Hello my brain-damaged compatriots!
So something I've thought about for a while is the differences in playing opposition that is clearly above your skill level (for me, that's the SHL and probably a majority of people on this site) as opposed to playing opposition that is about your skill level (so that, all things being equal, you come close to breaking even in terms of wins and losses). I'd like to hear anyone's opinions and experiences on this subject.
Being that I consider myself a weak intermediate (at best), I've struggled mightily in the SHL, as evidenced by my 5-11 record. Granted, I haven't played a ton, but I have no reason to suspect that record isn't about indicative of my skill - indeed, it might be misleading for being too good, as one win was when my opponent (a Kate player, I believe PPVP, but I'm not sure as I never saw one) never saw an SMC, and I quickly rushed my way to a victory behind a quandary or something like that as Biotech.

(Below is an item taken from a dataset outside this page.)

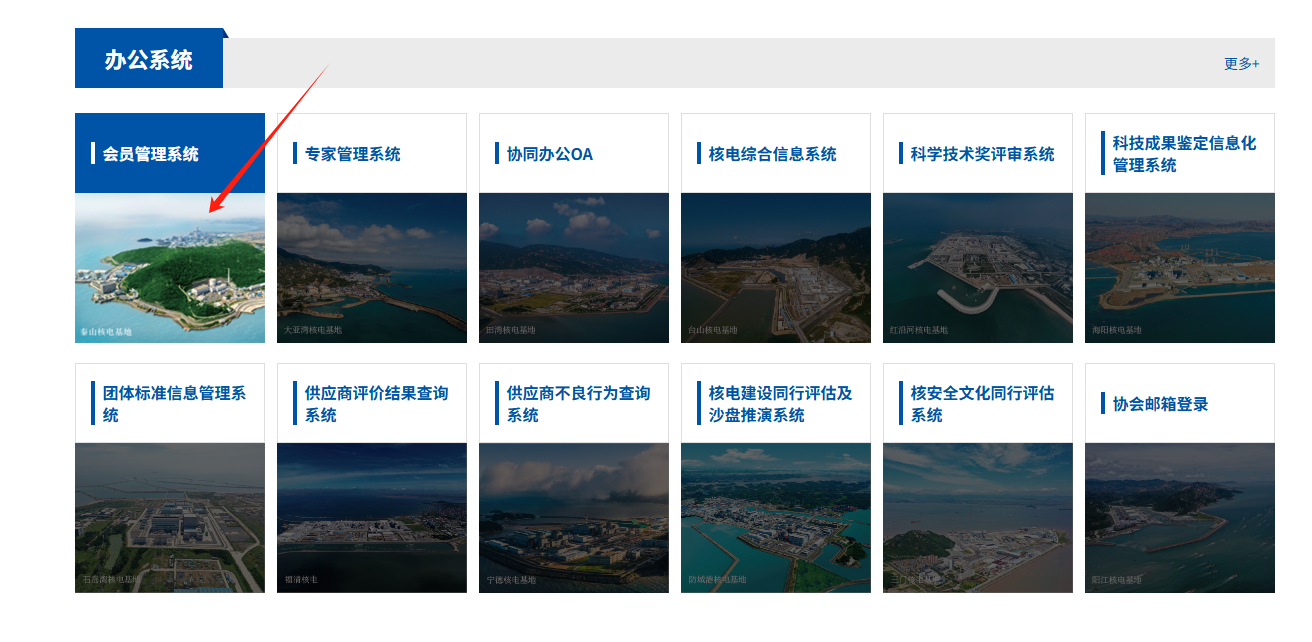
Task: Open 核安全文化同行评估系统 title
Action: [x=982, y=404]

When @hayati announced the Novice League and was looking for entrants, I considered entering it, until I saw I did not meet the requirements (less than 6 months of ANR experience). Unfortunately, I feel like even that would not be particularly useful, as I think I'm likely good enough to be very strong against inexperienced players. Some sort of "Intermediate League" would be exactly what I'm looking for, but that has the issues being no clear lines where "novice, intermediate, expert" all end and begin. So there would invariably be some issues there, but they're probably not major, and could be dealt with.

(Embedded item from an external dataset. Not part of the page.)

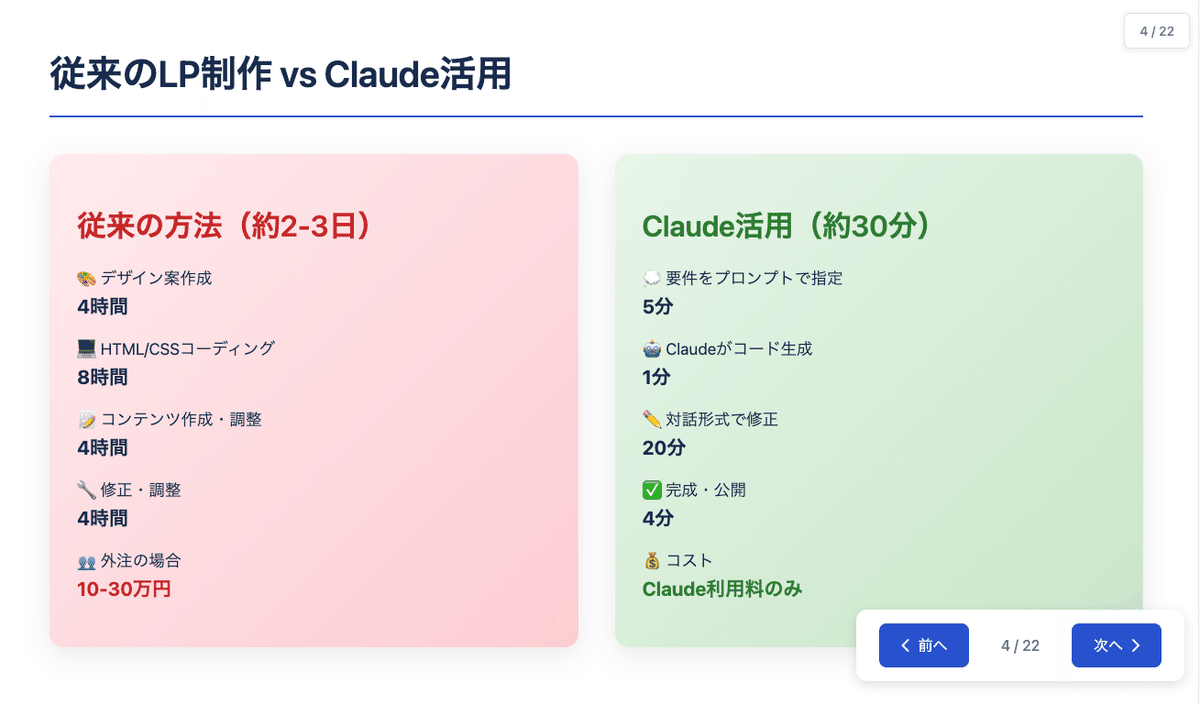Click the red 10-30万円 cost text
1200x705 pixels.
pyautogui.click(x=124, y=589)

But then I wondered if playing in the SHL was actually better for me than looking for people around my skill level - or even if playing in the SHL was actually bad for me. I want to know if, at the high levels of ANR, there's a learning curve where, if you don't have a strong foundation in the more beginner and intermediate plays, it becomes impossible to truly understand the advanced concepts. If that's the case, I should learn and master the concepts that are on my level first before pressing on. But is it possible to learn what you need to learn just by playing the best, and adjusting your game as you go along?
So, the big thrust I'd like answered - as a weaker player, what's the best path for me to continue to improve? Play against those of my approximate skill level and "split" often with them, or play against the best I can and learn by continued failures until I get it right?
To everyone who contributes, thank you for your time and effort.